-------- Document excerpt --------

Yelena Bulanova, a freshman social work major, said that she found the exhibit to be gloomy due to the subject surrounding death. Despite the gloominess, she said that the art pieces were interesting and that she could see the hard work Couzens put into making them.

Phil Hitchcock, the director of the University Library Art Gallery, said that he invited Couzens to create an exhibit to showcase her work, which he said he has seen since she was a student.

“I chose her because she’s very well-known (and) she’s outstanding in her field,” Hitchcock said. “I’ve seen her works since she was a student, I’ve seen her grow as an artist.”

Couzens said that her inspiration for “LAST WORDS” came from a growing interest in used and worn materials. She worked with thread and blankets to stitch lines, something that reminded her of writing.

--------

-- Problem description --
Can you proceed with the article on the "LAST WORDS" exhibit, picking up right after its final sentence? The rows that follow are separate material, unconnected to the article.

-------- Provided information --------

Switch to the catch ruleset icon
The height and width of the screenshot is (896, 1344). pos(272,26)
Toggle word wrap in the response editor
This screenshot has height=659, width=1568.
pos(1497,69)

--------

-- Result below --
“These sort of ‘blanket drawings’ mean to suggest writing,” Couzens said. “My first thought was writing about and reflecting on what that writing might be. The ideas of words and language came to mind. In this day and age of alt-facts, I thought it was relevant to address the idea of last words and the importance of words.”

“LAST WORDS” will be on display in the Library Gallery until Dec. 15. Couzens will also present a lecture showcasing her artwork from the past 30 years on Oct. 12 in the Library Gallery at 3 p.m.